For the last two weeks we’ve been looking at Target-Date funds. This is a re-examination of several articles I wrote on the subject over a decade ago. They were prompted by a report released by the Securities and Exchange Commission (SEC) on how investors perceive these funds. Let’s just say the results showed a lot of confusion.

About half of the people surveyed owned a Target-Date fund. The study gave the participants information about a Target-Date fund in a variety of formats with the goal of measuring what format worked best. The SEC was trying to figure out what language was easiest to understand for the fund prospectuses. As most investors don’t actually read the prospectus, these folks were already more knowledgeable than your average 401(k) or IRA participant.

Even with that, the results were not good. Many participants believed that the funds were designed to be mostly safe investments, like cash, when the target date was reached. Almost two-thirds of the respondents thought the funds guaranteed income in retirement.

While there is a type of Target-Date fund that does stop changing at the date, it is rare. So rare that I’ve never seen one. Besides, that was not the type presented to the survey participants. For the majority of these funds, the asset mix (and therefore the risk profile) changes over time, including after the target (retirement) date. As we saw last week, most have significant stock holdings on and after the target date.

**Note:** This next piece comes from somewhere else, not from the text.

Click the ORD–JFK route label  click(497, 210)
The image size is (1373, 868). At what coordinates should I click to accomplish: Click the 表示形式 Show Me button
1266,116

A Target-Date fund has never promised, guaranteed, or otherwise indicated that the fund would generate a steady income during retirement. These funds have a varying mix of stocks, bonds, and other investments. Some years things go very well, and some years not so much. Yet many still think these funds are supposed to be super-safe when they retire.

But here’s the thing; they were never designed that way. 

While Target-Date funds do get less risky as the date approaches, they do not get to a point of no risk. That’s because, as I said before, most of these funds were designed to take you through retirement, not stop when you get there. As such, while income is an important part of the investment mix, growth is still needed. Your retirement will hopefully last two to three decades. Living tends to get more expensive in those later years.

So while stock bear markets can give you problems if you don’t have safer investments in your portfolio, having no stocks create a different problem: a portfolio with anemic growth. If you had a portfolio that didn’t grow, your purchasing power would shrink and so, too, would your standard of living. Having no stocks would present a different problem (inflation risk). Which is why target-date funds don’t shirk stocks even if you’ve shirked working.

I hope these recent columns educated you (or refreshed your memory) about Target-Date funds.  Be clear about what they are and what they are not: They are a very good way to gain exposure to a wide range of investments with little fuss, but they are not a panacea. As with any investment, before you throw your money at it, it’s crucial to understand your goals.